Questa la risposta di un abitante di Luggnagg:1
“Tutto il programma d’esistenza” mi obiettò codesto personaggio, “da voi formulato nell’ipotesi di godere dell’immortalità, quale avete esposto or è poco, appare assurdo e del tutto irragionevole, perché presuppone un’eterna giovinezza e una forza e una salute inalterabili. Ma il nostro desiderio era di sapere come avreste trascorsa una vita immortale senza sfuggire agli inconvenienti della vecchiaia; non già di sapere se sareste stato contento di godere un’eterna gioventù unita a una perpetua salute. Infatti tanto a Balnibarbi quanto al Giappone ho potuto osservare un perpetuo desiderio di allontanare il momento della morte, anche quando sembrava che dovesse tardare troppo; e ho visto che nessuno moriva volentieri, a meno che non vi fosse costretto da torture o dolori straordinari.”
E fece appello all’esperienza da me fatta in Inghilterra e negli altri paesi da me visitati per confermare la verità dell’osservazione.
Spiegatomi così il suo punto di vista, egli mi descrisse gli Struldbrugs, dicendomi che assomigliavano ai mortali e vivevano com’essi fino ai trent’anni. Poi cadevano in una specie di nera malinconia, che andava sempre crescendo fino agli ottant’anni; giunti alla qual età, non solo erano sottoposti a tutte le malattie, le miserie e le debolezze solite, ma erano tanto perseguitati dall’idea tormentosa dell’eterna durata di codesto stato di miseria, da non potersi in alcun modo consolare. Sicché non soltanto diventavano testardi, burberi, avari, queruli, pettegoli, ma non erano più capaci d’amicizia e ripudiavano ogni tenero affetto familiare, che non sopravviveva mai alla seconda generazione.

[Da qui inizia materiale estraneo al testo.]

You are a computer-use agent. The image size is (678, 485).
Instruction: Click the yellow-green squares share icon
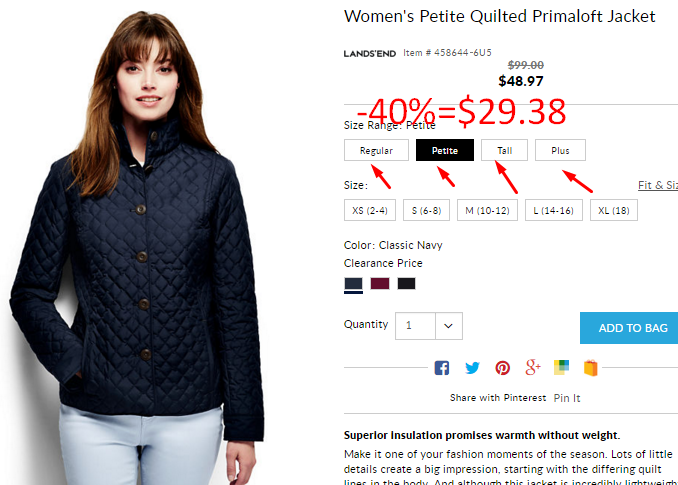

Divorati di continuo da smanie e desideri inappagabili, invidiavano sopra tutto i vizi dei giovani e la morte dei vecchi. Allo spettacolo di quelli s’affliggevano di non poterne godere anche loro; e quando assistevano a un mortorio maledicevano la propria sorte e rinfacciavano alla natura d’aver loro negato la speranza di soccombere, entrando nell’eterna quiete.Essi perdevano la memoria di qualunque avvenimento, o tutt’al più si ricordavano, e molto all’ingrosso, di ciò che avevano visto o imparato da bambini o da giovani. Ma per assodare i veri particolari d’un fatto era molto più prudente fidarsi della comune tradizione che della memoria degli Struldbrugs.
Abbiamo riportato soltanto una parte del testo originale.